• _THE PROBLEM_: Lines in the data below that contain the word "agent" are to be copied.

*** RECORDS FOR THE EXERCISE ***

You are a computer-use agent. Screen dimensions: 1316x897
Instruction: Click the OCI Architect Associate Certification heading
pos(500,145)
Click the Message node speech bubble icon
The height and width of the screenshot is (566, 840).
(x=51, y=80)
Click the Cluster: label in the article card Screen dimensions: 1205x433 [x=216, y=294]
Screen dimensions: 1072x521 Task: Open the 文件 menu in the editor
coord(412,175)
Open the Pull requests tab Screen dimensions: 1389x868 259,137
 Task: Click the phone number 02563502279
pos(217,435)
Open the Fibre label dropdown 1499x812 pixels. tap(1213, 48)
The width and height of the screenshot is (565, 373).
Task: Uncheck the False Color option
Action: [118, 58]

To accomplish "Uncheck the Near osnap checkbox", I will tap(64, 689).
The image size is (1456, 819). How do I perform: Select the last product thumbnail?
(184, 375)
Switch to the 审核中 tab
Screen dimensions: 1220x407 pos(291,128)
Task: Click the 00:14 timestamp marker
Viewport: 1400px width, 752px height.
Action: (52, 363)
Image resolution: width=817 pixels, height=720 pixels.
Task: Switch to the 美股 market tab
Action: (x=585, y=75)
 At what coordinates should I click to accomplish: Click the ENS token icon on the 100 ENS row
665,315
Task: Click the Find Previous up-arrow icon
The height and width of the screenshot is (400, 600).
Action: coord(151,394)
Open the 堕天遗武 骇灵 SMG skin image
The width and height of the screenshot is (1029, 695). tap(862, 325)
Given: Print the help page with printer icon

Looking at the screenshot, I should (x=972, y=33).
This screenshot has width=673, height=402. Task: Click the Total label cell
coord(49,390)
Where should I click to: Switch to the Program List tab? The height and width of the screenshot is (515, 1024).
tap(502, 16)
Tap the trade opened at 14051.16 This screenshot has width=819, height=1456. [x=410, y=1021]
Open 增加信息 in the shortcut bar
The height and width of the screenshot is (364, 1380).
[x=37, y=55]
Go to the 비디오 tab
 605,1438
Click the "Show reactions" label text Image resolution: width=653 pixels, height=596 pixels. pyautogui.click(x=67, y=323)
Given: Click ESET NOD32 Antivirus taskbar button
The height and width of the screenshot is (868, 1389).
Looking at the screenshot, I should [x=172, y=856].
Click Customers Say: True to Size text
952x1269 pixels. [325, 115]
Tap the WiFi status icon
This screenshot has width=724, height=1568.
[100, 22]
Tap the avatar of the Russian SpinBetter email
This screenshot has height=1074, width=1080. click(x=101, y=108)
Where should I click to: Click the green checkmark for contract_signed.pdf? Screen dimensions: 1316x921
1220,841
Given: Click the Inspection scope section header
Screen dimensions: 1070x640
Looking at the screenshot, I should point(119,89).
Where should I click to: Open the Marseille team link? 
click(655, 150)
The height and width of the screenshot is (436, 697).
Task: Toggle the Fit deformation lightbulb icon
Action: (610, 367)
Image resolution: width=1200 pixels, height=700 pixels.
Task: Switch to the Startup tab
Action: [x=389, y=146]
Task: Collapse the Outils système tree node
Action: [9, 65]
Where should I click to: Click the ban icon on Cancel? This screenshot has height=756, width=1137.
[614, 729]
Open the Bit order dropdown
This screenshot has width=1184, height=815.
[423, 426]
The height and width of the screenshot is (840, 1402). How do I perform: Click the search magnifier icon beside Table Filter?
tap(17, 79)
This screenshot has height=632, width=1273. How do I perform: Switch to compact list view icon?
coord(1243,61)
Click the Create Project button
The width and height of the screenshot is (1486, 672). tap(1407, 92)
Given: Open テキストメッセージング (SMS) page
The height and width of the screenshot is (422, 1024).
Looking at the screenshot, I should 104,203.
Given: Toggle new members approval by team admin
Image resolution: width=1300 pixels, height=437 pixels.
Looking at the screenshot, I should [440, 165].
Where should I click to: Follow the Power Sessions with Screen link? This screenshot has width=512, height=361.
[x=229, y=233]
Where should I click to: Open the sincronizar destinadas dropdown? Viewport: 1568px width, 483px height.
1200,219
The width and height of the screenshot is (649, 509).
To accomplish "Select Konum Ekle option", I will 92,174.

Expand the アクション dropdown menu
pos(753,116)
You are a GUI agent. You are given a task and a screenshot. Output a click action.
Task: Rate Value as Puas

*** End of RECORDS FOR THE EXERCISE ***

• _ANSWER SECTION_:
You are a computer-use agent. Screen dimensions: 1316x897
You are a GUI agent. You are given a task and a screenshot. Output a click action.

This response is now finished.